***** EXCERPTED DATA *****
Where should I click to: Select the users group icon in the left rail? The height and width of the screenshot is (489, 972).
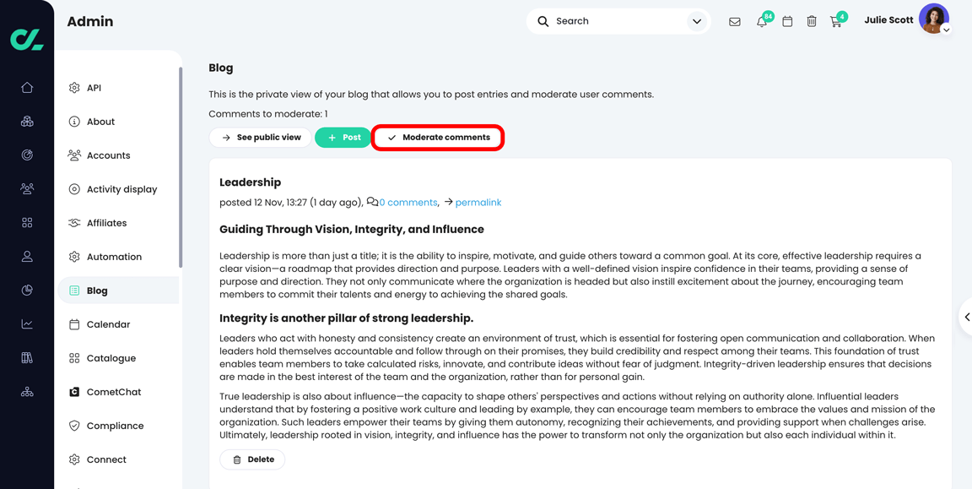coord(27,188)
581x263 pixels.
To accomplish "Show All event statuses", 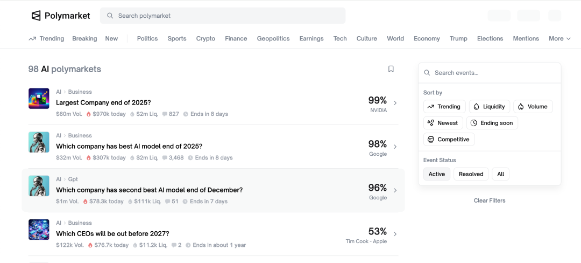I will point(500,174).
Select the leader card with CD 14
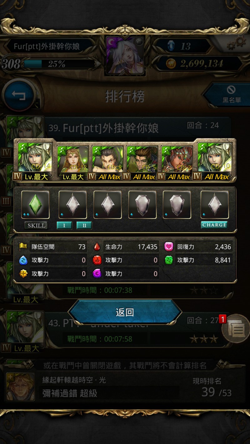This screenshot has width=250, height=444. 35,160
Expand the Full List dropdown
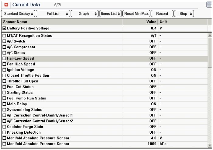Image resolution: width=213 pixels, height=150 pixels. 53,14
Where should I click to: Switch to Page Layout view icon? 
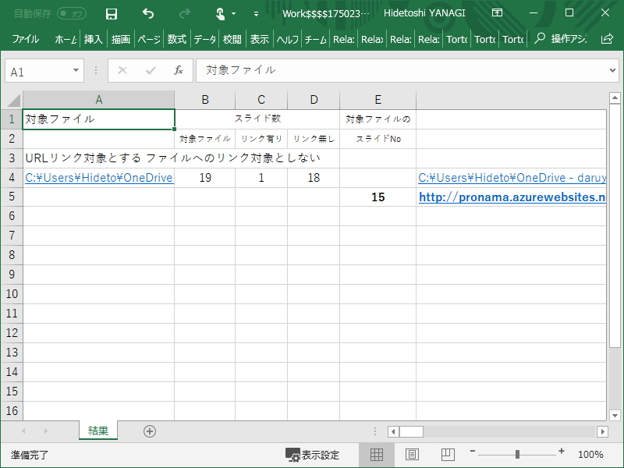(412, 454)
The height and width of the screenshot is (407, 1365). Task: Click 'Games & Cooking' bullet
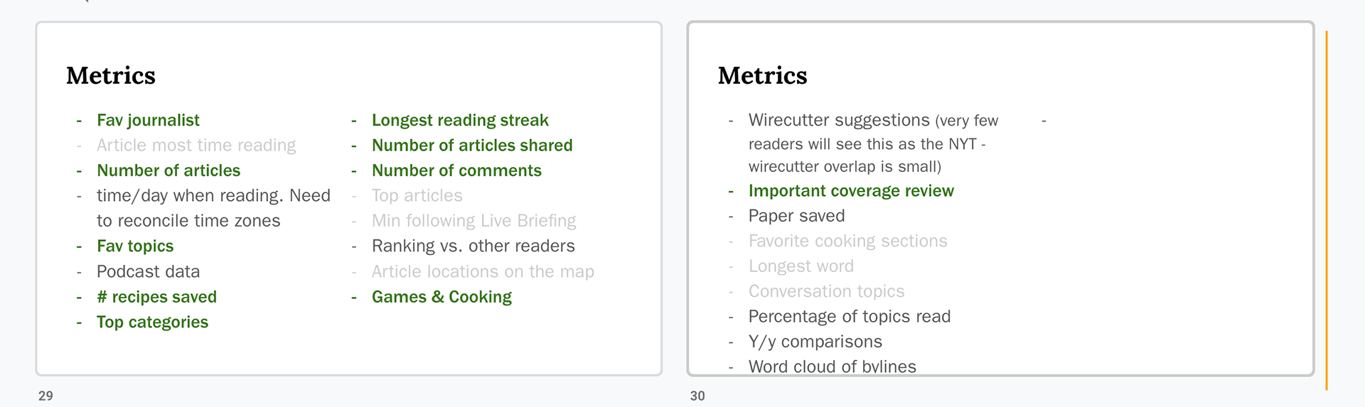441,297
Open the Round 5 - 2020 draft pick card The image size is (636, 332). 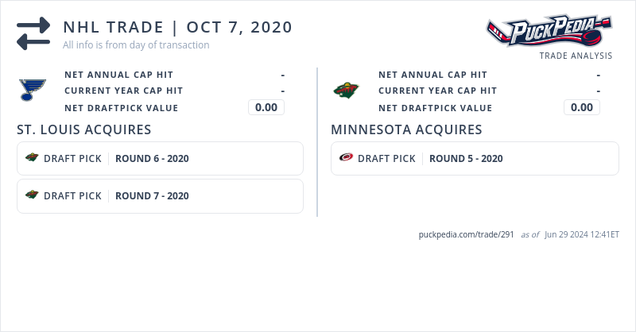[475, 158]
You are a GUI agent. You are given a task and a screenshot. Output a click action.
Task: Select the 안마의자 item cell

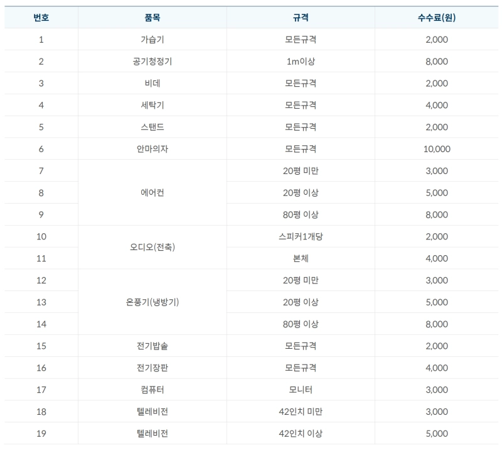coord(152,149)
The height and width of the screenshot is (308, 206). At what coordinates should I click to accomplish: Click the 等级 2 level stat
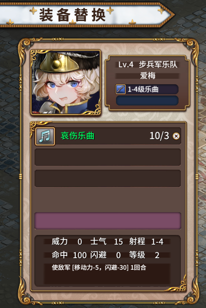(x=144, y=255)
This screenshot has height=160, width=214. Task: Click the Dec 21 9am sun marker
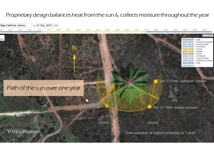[149, 107]
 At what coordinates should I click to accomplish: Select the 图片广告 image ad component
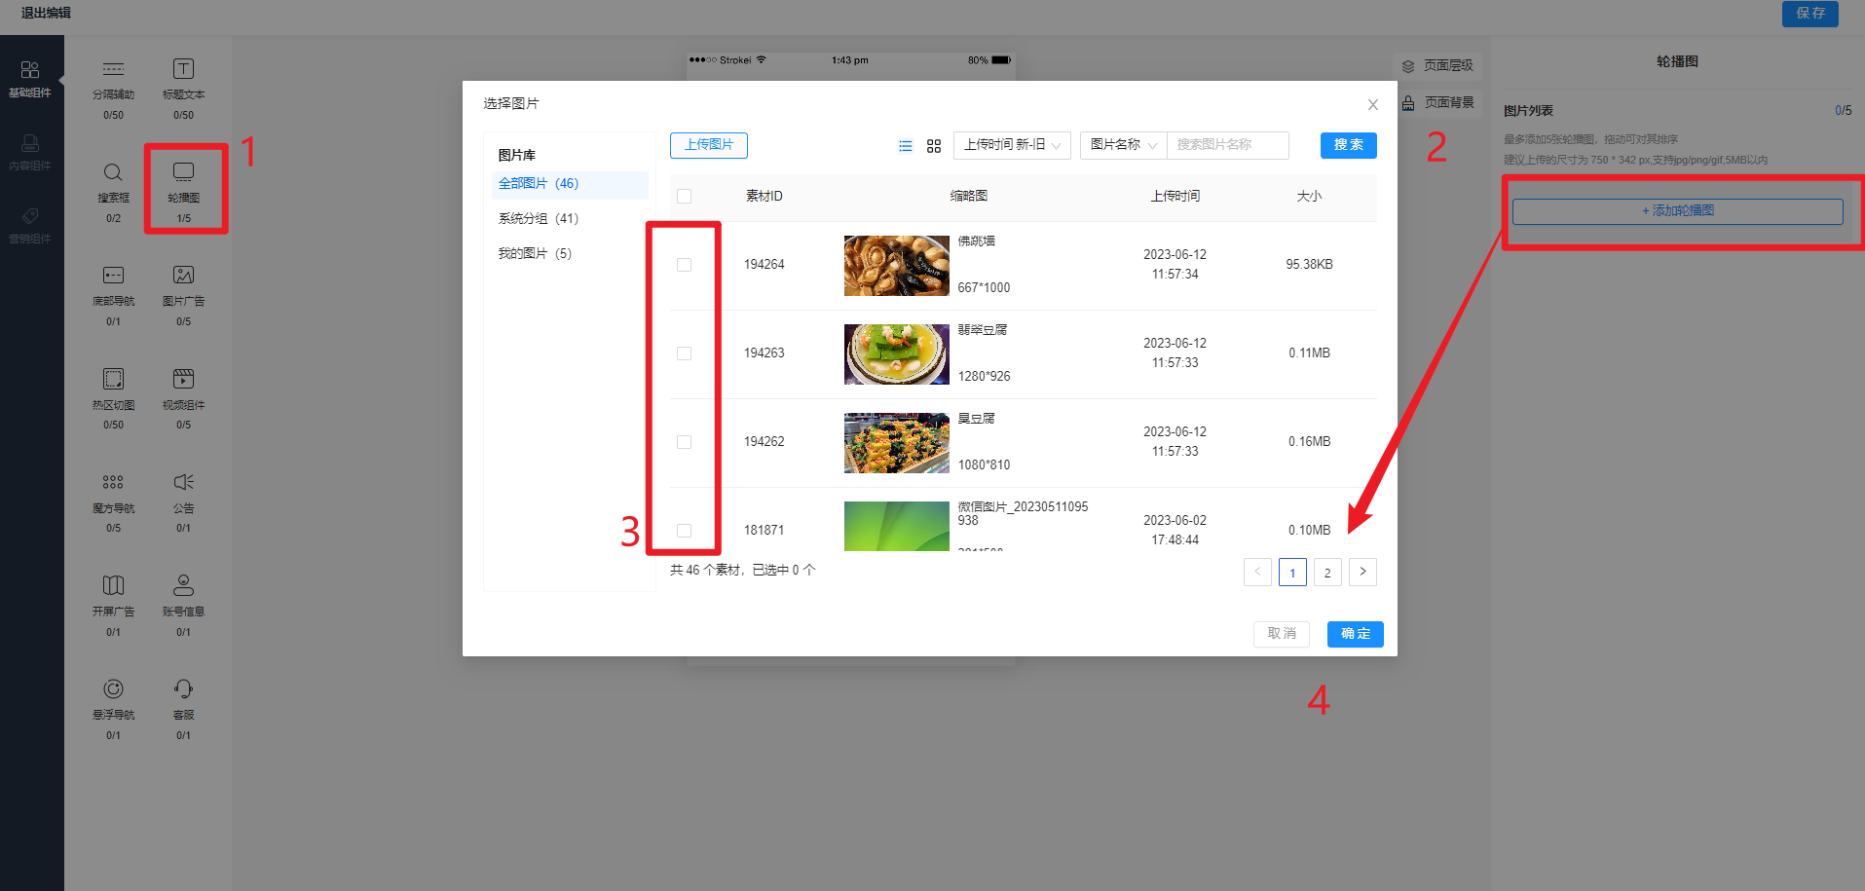[183, 277]
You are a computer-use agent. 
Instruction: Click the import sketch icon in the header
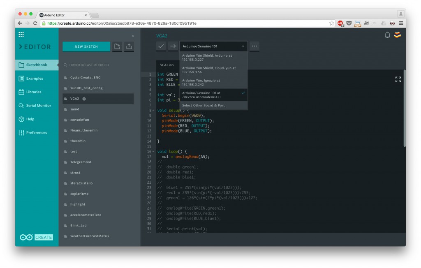click(129, 47)
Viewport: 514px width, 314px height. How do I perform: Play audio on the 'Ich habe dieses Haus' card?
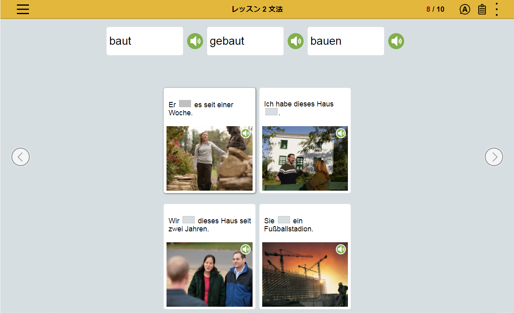[341, 133]
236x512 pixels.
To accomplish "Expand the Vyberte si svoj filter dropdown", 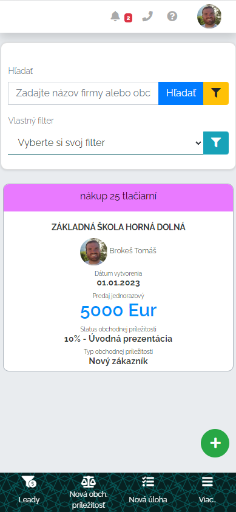I will (x=106, y=143).
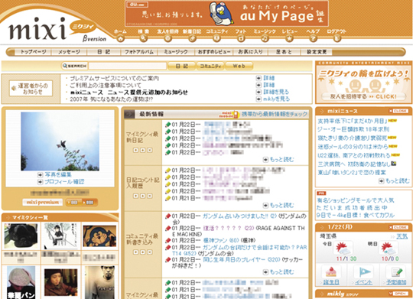Viewport: 413px width, 299px height.
Task: Focus the search text field
Action: [x=128, y=66]
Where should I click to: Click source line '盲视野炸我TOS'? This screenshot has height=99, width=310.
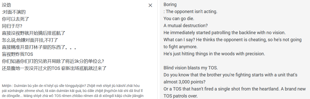tap(17, 54)
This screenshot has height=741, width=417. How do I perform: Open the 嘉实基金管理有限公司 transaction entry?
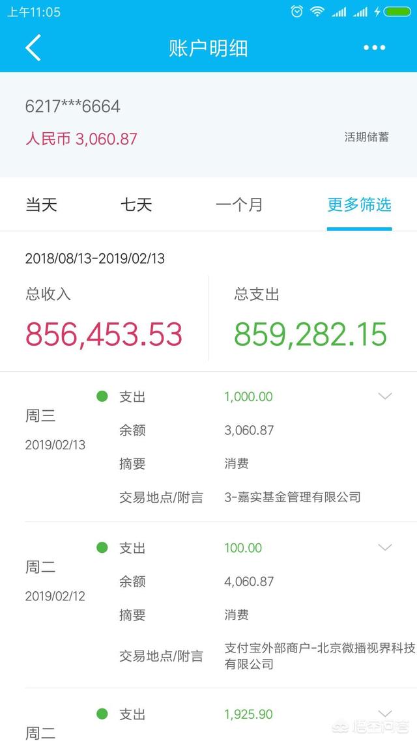click(292, 497)
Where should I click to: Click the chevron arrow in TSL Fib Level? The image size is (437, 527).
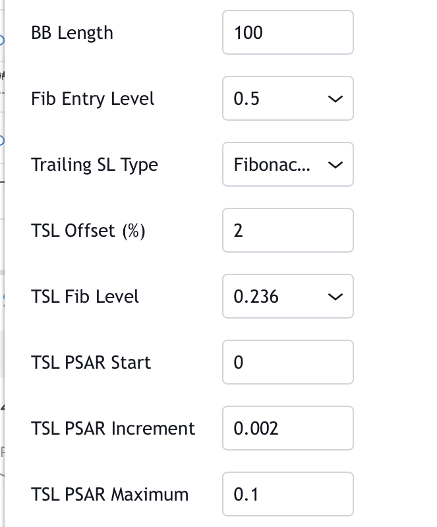[335, 296]
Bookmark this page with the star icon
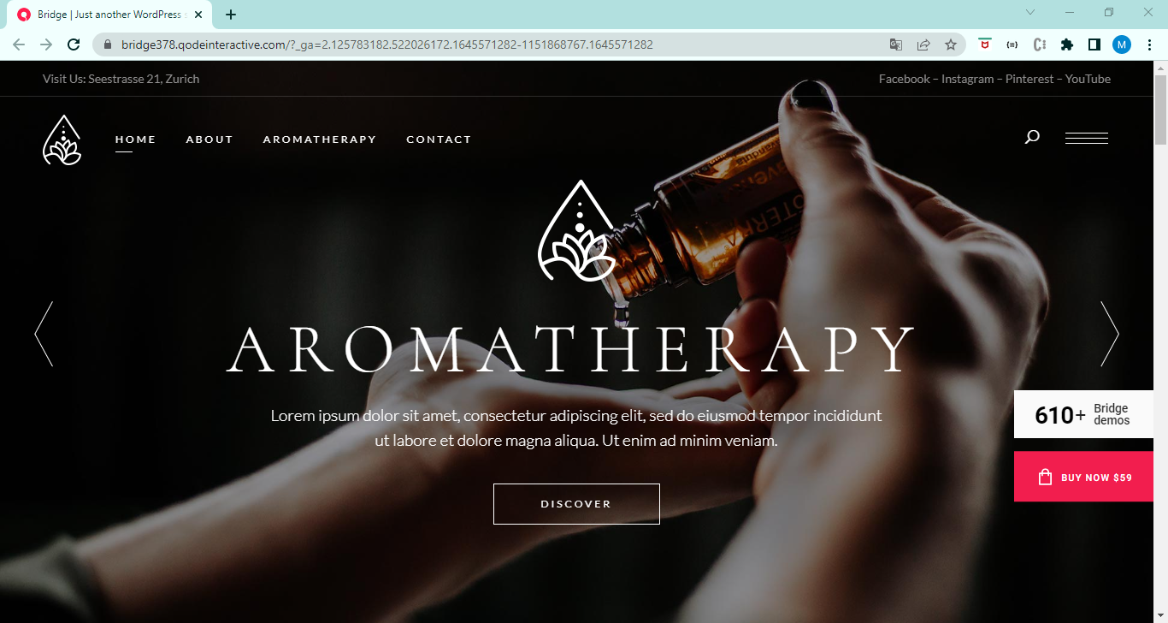The height and width of the screenshot is (623, 1168). point(950,45)
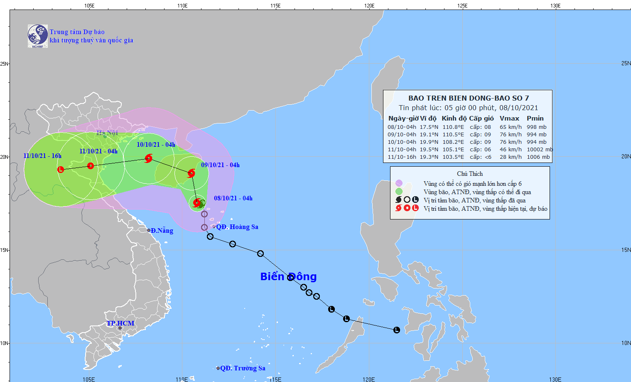Click the QĐ. Trường Sa location dot
This screenshot has height=382, width=631.
coord(218,368)
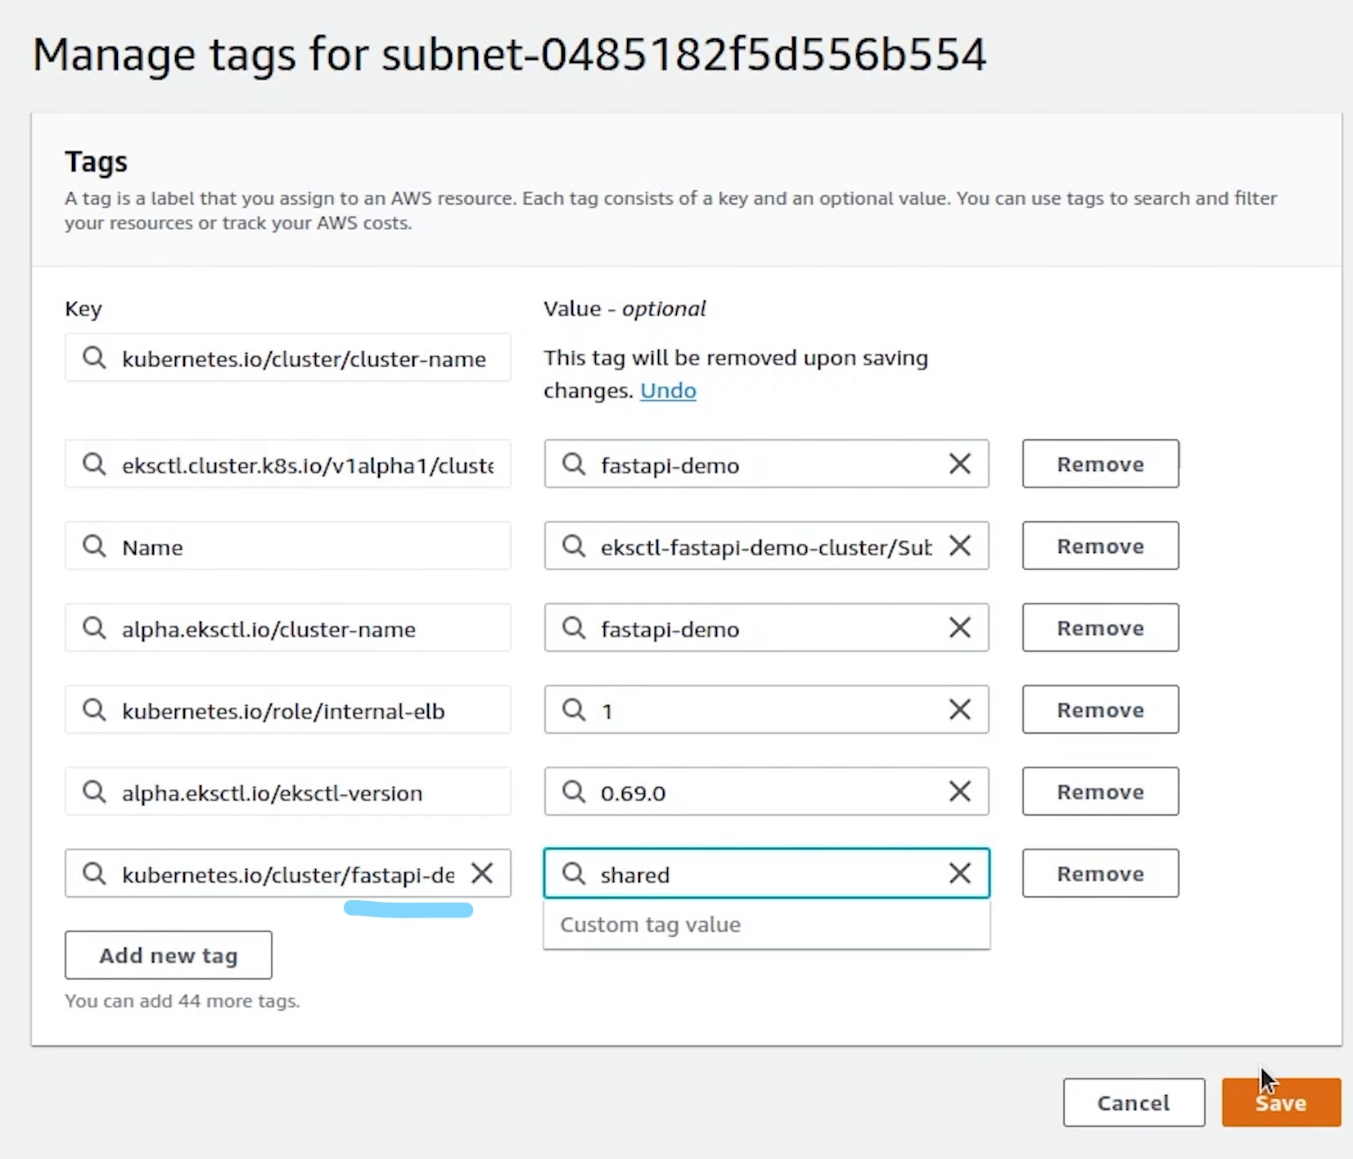Remove the alpha.eksctl.io/eksctl-version tag
Viewport: 1353px width, 1159px height.
pyautogui.click(x=1099, y=791)
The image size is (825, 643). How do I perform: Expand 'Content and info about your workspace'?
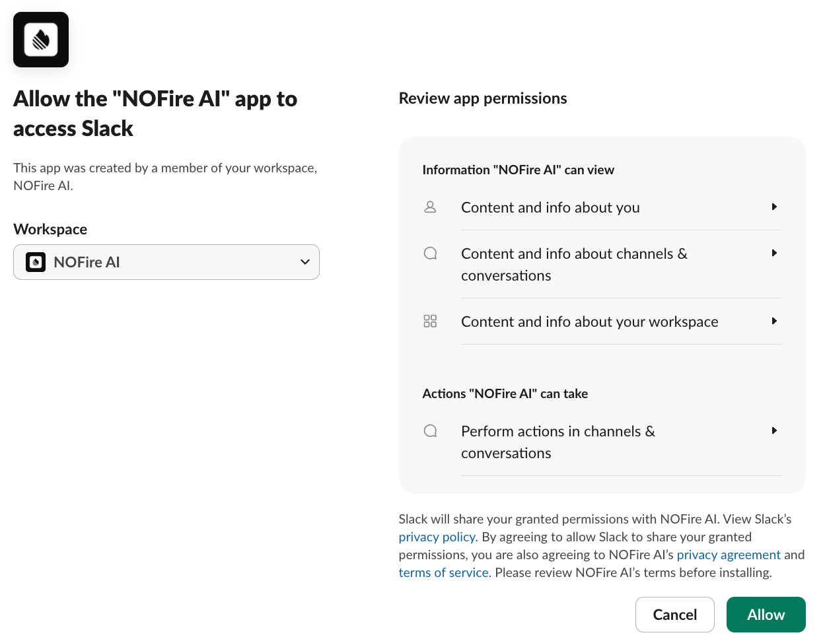coord(774,321)
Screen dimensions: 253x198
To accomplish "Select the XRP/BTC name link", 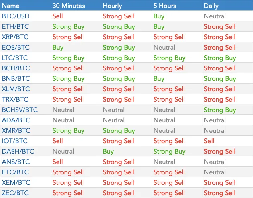I will (x=15, y=37).
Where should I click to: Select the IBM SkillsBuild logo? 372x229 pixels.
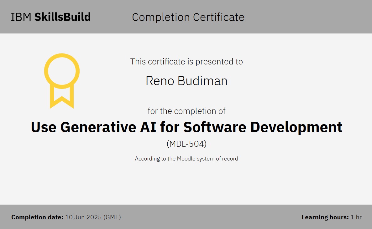[50, 17]
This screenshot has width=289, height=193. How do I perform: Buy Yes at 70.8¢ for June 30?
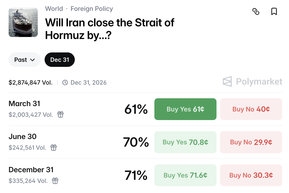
*****
TASK TO CARRY OUT.
Say how many lines in the records hold the string "agent", please, and add no other words.

RESPONSE.
2